Here is what I have for it right now:

public int normalizeX(float x) {
    float clipWidth = clipRight - clipLeft;
    int viewWidth = viewRight - viewLeft;
    x += 100; //Get x into range [0, 200] instead of [-100, 100]
    //First convert x to value within clip width, then "scale" to viewport width
    return (int)(((clipWidth*x)/200) * (viewWidth/clipWidth));
}

public int normalizeY(float y) {
    float clipHeight = clipTop - clipBottom;
    int viewHeight = viewTop - viewBottom;
    y += 100; //Get y into range [0, 200] instead of [-100, 100]
    //First convert y to value within clip height, then "scale" to viewport height
    return (int)(((clipHeight*y)/200) * (viewHeight/clipHeight));
}

Thanks for any help!

Was it helpful?

Solution

Assuming your old bounds are xLoOld and xHiOld (-80 and 75, respectively, in your example) and your new bounds are xLoNew and xHiNew (0 and 500, respectively, in your example), then you can normalize your xOld to your new coordinate system like this:

xNew = (xOld-xLoOld) / (xHiOld-xLoOld) * (xHiNew-xLoNew) + xLoNew

Same thing for y.

OTHER TIPS

Something like this may help you.

    public static float scale(
           float x,
           float old_min, float old_max,
           float new_min, float new_max)
    {
        float old_range = old_max - old_min;
        float new_range = new_max - new_min;
        return new_min + (x - old_min) * new_range / old_range;
    }

You will need to scale your coordinates in both dimensions. I've left out other computations such as casting to int, etc.

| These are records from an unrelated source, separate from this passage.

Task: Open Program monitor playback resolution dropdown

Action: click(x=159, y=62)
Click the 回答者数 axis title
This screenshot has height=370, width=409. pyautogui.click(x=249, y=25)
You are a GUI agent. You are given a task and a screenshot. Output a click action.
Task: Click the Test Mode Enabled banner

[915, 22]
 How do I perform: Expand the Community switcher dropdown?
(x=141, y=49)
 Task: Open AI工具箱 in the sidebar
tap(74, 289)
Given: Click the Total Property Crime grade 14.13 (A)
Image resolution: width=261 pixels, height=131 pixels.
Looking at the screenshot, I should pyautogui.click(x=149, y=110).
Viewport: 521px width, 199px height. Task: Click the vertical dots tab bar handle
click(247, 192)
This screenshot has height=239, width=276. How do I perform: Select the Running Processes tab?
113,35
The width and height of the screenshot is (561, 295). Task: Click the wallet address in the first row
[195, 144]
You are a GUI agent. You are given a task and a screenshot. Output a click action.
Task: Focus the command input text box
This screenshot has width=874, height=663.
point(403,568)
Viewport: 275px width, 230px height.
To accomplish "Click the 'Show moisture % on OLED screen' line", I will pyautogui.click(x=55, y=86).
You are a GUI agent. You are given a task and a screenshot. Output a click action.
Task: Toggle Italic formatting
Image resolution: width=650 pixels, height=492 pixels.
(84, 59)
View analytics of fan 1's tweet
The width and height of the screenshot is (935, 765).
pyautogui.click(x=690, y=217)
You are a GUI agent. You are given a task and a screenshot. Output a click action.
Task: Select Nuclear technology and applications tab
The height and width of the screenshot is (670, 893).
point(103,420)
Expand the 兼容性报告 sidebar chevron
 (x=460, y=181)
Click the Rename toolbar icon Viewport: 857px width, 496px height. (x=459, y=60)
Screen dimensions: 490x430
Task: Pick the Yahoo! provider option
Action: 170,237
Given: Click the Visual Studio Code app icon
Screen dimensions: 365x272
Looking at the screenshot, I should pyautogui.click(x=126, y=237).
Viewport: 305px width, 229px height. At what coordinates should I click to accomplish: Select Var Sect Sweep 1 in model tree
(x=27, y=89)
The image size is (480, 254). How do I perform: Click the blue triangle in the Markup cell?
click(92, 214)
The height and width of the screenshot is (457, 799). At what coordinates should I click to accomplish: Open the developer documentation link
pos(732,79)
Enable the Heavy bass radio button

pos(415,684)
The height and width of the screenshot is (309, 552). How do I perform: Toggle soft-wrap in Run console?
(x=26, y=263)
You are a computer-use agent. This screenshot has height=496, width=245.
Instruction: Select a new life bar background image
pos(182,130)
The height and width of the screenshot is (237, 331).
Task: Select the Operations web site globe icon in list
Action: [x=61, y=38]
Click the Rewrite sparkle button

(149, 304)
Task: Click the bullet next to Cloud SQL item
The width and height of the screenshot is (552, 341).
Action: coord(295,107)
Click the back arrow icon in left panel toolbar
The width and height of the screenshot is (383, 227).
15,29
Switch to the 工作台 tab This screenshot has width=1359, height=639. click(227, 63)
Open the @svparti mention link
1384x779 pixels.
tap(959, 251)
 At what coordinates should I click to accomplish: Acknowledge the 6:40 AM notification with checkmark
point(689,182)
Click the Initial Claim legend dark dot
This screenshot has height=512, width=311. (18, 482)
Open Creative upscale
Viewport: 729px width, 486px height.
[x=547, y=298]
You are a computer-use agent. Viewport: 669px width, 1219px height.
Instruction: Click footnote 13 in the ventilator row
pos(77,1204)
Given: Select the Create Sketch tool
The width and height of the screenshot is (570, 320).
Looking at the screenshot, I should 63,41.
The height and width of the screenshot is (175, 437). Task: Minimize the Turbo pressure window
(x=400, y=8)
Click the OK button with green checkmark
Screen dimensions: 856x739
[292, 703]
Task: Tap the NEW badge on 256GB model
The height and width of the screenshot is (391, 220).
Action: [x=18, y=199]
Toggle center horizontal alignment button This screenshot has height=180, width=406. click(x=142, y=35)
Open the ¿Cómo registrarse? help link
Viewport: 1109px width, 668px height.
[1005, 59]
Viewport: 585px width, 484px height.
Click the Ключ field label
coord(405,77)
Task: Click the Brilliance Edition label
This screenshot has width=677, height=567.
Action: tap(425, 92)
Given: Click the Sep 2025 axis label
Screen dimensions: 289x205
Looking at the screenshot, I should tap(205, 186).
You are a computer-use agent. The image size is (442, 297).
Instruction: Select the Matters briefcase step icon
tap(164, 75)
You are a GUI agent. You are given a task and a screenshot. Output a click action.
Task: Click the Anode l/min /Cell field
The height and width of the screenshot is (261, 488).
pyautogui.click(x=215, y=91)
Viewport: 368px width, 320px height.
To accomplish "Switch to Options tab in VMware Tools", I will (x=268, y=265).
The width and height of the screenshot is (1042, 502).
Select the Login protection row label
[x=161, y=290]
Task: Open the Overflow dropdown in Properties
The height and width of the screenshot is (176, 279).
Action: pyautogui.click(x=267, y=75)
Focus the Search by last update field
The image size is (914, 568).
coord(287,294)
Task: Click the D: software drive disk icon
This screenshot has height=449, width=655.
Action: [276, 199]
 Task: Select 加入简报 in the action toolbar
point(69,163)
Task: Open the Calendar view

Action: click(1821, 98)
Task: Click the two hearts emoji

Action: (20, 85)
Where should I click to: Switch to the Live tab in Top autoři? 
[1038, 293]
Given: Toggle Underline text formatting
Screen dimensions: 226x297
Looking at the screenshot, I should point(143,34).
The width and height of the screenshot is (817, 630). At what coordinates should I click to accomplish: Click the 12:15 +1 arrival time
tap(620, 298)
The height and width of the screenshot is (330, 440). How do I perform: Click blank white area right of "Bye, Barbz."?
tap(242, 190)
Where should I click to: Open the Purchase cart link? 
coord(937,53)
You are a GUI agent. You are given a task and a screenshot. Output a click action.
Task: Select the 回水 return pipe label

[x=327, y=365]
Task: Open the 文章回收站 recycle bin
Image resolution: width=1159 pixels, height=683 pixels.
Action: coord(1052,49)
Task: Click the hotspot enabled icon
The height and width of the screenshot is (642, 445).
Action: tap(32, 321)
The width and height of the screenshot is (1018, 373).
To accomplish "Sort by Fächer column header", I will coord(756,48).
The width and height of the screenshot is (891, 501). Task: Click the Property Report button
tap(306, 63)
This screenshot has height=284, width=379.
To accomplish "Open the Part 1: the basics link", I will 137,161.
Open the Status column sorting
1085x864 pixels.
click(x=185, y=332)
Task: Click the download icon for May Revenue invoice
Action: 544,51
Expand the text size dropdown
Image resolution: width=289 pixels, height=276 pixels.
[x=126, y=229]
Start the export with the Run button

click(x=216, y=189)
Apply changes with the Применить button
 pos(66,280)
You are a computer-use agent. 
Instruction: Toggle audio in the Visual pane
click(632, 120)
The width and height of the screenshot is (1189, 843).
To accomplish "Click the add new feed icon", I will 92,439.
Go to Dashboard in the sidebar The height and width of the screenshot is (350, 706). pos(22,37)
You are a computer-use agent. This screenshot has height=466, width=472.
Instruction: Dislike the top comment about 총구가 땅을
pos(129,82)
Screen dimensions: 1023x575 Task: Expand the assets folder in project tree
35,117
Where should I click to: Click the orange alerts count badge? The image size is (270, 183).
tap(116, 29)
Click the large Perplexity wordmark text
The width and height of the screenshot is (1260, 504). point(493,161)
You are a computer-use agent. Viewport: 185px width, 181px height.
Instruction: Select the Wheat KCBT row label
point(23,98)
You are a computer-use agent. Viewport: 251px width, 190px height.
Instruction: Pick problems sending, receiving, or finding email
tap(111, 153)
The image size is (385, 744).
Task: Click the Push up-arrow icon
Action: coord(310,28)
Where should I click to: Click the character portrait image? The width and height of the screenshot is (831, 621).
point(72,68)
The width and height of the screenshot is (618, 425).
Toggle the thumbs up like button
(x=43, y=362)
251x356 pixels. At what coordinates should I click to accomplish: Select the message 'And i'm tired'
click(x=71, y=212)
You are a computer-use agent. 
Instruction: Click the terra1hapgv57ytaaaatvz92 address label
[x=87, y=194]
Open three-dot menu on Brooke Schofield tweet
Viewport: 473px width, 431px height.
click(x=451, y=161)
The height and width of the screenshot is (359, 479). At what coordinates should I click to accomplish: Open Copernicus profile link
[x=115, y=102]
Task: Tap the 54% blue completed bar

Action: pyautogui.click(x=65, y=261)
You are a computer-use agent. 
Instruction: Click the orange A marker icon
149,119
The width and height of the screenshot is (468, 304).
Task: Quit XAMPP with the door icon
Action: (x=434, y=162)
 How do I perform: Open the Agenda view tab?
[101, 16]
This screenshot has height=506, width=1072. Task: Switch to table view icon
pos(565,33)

I also recommend creating suitable types such as Region or Rectangle to simplify your code by, at least, reducing the number of arguments to this function.

Simple as hell: you want a transformation which maps -100 to 0 and 100 to 500. Or put blindly, which maps the range [-100, 100] to the range [0, 500] :

[-100, 100] ----> [0, 500]

First step is to convert the range [-100, 100] to [0, 200]:

x ----> x + 100

Next step is to convert the range [0, 200] to [0, 500]

x ----> x * 500 / 200 = 2.5 * x

In fine, your transformation reads

x ----> 2.5 * (x + 100) 

and likewise for y:

y ----> 2.5 * (y + 100).

Hope this makes it clear, and that you will be able to reuse the logic in more complex cases.

The slick and general way to do this is with an affine transform. You'll have a 2 x 2 matrix (call it A) that characterizes the "stretchiness" of the original field to the second field, and a 2 x 1 matrix (call it b) characterizing the offset.

Then, with x as your (2 x 1) input and y as your (2 x 1) output, it's just y = Ax + b.

The technique also lets you do a lot more (like rotations) but those probably aren't important for your application.